Читаем Free Software, Free Society: selected essays of Richard M. Stallman. 2nd edition. полностью

With free software, we, the users, take back control of our computing. Proprietary software still exists, but we can exclude it from our lives and many of us have done so. However, we now face a new threat to our control over our computing: Software as a Service. For our freedom’s sake, we have to reject that too.

How Software as a Service Takes Away Your Freedom

Software as a Service (SaaS) means that someone sets up a network server that does certain computing tasks—running spreadsheets, word processing, translating text into another language, etc.—then invites users to do their computing on that server. Users send their data to the server, which does their computing on the data thus provided, then sends the results back or acts on them directly.

These servers wrest control from the users even more inexorably than proprietary software. With proprietary software, users typically get an executable file but not the source code. That makes it hard for programmers to study the code that is running, so it’s hard to determine what the program really does, and hard to change it.

With SaaS, the users do not have even the executable file: it is on the server, where the users can’t see or touch it. Thus it is impossible for them to ascertain what it really does, and impossible to change it.

Furthermore, SaaS automatically leads to harmful consequences equivalent to the malicious features of certain proprietary software. For instance, some proprietary programs are “spyware”: the program sends out data about users’ computing activities. Microsoft Windows sends information about users’ activities to Microsoft. Windows Media Player and RealPlayer report what each user watches or listens to.

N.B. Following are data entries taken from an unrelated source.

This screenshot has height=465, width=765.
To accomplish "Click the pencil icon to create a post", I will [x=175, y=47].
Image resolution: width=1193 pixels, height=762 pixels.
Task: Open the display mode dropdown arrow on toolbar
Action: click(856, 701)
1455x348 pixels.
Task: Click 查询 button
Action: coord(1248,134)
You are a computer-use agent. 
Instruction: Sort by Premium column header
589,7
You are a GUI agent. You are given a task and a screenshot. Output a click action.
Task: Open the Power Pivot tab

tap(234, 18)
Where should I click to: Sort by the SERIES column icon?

Unlike proprietary software, SaaS does not require covert code to obtain the user’s data. Instead, users must send their data to the server in order to use it. This has the same effect as spyware: the server operator gets the data. He gets it with no special effort, by the nature of SaaS.

Some proprietary programs can mistreat users under remote command. For instance, Windows has a back door with which Microsoft can forcibly change any software on the machine. The Amazon Kindle e-book reader (whose name suggests it’s intended to burn people’s books) has an Orwellian back door that Amazon used in 2009 to remotely delete Kindle copies of Orwell’s books 1984 and Animal Farm which the users had purchased from Amazon.[1] SaaS inherently gives the server operator the power to change the software in use, or the users’ data being operated on. Once again, no special code is needed to do this.

Thus, SaaS is equivalent to total spyware and a gaping wide back door, and gives the server operator unjust power over the user. We can’t accept that.

Untangling the SaaS Issue from the Proprietary Software Issue

SaaS and proprietary software lead to similar harmful results, but the causal mechanisms are different. With proprietary software, the cause is that you have and use a copy which is difficult or illegal to change. With SaaS, the cause is that you use a copy you don’t have.

These two issues are often confused, and not only by accident. Web developers use the vague term “web application” to lump the server software together with programs run on your machine in your browser. Some web pages install nontrivial or even large JavaScript programs temporarily into your browser without informing you. When these JavaScript programs are nonfree, they are as bad as any other nonfree software. Here, however, we are concerned with the problem of the server software itself.

Many free software supporters assume that the problem of SaaS will be solved by developing free software for servers. For the server operator’s sake, the programs on the server had better be free; if they are proprietary, their owners have power over the server. That’s unfair to the operator, and doesn’t help you at all. But if the programs on the server are free, that doesn’t protect you as the server’s user from the effects of SaaS. They give freedom to the operator, but not to you.

Releasing the server software source code does benefit the community: suitably skilled users can set up similar servers, perhaps changing the software. But none of these servers would give you control over computing you do on it, unless it’s your server. The rest would all be SaaS. SaaS always subjects you to the power of the server operator, and the only remedy is, Don’t use SaaS! Don’t use someone else’s server to do your own computing on data provided by you.

Distinguishing SaaS from Other Network Services

Does condemning SaaS mean rejecting all network servers? Not at all. Most servers do not raise this issue, because the job you do with them isn’t your own computing except in a trivial sense.